Segment Start: Material for this task

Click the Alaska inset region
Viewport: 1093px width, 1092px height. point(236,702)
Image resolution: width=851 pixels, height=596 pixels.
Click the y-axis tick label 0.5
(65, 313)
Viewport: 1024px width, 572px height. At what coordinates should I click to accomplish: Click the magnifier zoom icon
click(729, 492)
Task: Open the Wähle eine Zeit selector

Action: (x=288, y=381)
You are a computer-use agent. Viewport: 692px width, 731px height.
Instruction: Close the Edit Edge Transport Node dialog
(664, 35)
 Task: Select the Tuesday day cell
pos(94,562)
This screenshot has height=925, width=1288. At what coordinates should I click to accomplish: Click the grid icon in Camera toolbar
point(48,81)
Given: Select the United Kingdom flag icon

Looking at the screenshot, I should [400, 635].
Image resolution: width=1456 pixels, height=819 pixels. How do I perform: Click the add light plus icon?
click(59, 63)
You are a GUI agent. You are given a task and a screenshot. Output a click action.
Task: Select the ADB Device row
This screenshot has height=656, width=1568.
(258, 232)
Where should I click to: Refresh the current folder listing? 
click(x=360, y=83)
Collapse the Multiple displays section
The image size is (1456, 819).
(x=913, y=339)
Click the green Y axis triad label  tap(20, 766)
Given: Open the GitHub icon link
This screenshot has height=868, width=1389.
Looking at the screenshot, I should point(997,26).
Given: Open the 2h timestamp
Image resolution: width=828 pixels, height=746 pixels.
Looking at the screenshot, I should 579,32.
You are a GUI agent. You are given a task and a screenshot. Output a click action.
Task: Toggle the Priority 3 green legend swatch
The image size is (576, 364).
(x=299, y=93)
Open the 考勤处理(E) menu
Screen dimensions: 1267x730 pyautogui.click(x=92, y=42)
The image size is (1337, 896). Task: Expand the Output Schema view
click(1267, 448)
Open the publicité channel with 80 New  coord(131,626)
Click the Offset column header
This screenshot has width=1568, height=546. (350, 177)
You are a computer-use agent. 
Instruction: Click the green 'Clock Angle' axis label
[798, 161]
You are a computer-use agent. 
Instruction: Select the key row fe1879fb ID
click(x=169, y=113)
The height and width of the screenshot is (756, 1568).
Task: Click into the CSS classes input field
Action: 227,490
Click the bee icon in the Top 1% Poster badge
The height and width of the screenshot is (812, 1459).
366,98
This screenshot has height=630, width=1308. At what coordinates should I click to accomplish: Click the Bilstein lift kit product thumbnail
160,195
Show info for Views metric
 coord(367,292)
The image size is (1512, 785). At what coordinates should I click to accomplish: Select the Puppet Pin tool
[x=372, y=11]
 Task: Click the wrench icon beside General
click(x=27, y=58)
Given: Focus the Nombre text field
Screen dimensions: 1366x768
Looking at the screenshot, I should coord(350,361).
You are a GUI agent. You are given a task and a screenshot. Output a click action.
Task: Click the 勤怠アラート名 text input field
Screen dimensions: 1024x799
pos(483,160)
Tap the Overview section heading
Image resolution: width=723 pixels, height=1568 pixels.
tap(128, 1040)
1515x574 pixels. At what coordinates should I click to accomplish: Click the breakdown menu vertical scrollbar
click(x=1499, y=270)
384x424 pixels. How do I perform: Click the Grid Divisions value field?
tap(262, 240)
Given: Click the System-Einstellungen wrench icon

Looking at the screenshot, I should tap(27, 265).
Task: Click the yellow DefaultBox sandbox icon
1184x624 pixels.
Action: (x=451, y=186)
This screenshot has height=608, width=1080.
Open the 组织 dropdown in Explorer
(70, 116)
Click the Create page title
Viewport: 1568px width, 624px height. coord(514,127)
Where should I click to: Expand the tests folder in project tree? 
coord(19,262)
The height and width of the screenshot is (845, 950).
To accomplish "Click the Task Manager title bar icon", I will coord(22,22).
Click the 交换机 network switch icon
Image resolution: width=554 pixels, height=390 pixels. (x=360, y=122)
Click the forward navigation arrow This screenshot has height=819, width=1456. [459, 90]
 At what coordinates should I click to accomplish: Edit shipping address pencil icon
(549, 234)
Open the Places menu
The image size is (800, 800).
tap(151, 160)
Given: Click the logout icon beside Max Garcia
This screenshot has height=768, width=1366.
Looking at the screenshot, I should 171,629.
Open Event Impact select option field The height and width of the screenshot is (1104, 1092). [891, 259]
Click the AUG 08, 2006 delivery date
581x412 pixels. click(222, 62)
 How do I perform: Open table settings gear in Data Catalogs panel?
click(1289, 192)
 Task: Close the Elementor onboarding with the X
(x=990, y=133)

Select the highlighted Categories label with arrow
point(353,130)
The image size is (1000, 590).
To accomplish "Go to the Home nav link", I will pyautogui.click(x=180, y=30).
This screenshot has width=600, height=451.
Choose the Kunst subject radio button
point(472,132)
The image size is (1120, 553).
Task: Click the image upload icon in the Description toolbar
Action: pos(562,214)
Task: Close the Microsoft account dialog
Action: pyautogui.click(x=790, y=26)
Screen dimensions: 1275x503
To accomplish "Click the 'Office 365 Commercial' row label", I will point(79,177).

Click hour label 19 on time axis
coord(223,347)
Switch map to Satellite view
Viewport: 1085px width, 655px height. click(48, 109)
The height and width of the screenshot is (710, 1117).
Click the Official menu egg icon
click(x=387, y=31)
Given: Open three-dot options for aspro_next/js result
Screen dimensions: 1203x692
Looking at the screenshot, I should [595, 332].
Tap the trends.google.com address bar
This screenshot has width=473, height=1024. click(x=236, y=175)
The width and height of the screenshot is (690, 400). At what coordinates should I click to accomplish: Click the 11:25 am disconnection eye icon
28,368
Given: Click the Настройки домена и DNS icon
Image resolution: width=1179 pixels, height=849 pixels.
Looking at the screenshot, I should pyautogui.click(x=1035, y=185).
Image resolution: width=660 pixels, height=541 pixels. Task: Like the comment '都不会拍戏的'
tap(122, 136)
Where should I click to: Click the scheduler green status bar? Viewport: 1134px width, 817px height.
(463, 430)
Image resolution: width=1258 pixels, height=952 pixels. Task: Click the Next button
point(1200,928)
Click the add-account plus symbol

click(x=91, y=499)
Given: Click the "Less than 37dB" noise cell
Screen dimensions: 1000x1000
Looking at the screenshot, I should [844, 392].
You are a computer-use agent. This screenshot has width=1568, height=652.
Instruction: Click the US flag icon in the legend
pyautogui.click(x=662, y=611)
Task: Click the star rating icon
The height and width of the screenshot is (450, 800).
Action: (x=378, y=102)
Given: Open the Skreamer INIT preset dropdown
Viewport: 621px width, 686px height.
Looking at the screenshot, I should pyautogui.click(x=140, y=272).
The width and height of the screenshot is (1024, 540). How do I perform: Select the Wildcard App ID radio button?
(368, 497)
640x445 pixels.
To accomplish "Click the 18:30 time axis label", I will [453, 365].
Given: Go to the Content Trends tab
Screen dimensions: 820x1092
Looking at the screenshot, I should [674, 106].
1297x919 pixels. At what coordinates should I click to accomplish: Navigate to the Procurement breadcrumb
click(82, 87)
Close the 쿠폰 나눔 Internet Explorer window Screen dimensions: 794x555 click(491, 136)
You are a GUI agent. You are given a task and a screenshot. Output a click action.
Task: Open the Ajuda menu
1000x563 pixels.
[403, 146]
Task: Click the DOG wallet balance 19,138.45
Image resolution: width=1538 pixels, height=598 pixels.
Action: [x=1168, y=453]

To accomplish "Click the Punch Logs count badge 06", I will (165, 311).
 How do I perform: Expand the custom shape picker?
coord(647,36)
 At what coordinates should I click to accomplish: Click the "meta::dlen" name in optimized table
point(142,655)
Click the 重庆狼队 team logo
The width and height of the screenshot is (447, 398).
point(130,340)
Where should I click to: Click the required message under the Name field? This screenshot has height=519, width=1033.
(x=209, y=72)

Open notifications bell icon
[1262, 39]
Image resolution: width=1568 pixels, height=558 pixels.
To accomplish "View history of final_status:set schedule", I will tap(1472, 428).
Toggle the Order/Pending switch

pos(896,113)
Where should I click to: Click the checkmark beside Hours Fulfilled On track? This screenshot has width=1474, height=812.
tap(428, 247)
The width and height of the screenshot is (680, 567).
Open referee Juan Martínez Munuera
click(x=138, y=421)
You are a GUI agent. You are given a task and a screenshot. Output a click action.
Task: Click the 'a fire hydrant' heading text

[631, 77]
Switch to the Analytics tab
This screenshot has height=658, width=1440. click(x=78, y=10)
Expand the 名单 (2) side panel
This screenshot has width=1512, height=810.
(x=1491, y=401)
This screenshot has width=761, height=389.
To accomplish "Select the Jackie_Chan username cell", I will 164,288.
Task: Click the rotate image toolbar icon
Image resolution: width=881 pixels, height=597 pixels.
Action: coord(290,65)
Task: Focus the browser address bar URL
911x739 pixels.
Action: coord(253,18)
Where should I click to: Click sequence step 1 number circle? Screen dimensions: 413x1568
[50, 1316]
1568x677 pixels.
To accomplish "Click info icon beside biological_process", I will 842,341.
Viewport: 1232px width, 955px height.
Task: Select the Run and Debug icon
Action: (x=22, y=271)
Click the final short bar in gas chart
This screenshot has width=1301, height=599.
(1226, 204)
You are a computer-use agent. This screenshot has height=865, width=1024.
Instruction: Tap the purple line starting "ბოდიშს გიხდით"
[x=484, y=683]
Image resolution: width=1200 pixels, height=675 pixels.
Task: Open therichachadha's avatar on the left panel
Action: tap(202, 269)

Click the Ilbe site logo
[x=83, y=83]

Segment End: Material for this task

# Work instructions
Copy each line above that contains the string "link".

# Your response
Given: Open the GitHub icon link
To accomplish "Go to the Home nav link", I will pyautogui.click(x=180, y=30).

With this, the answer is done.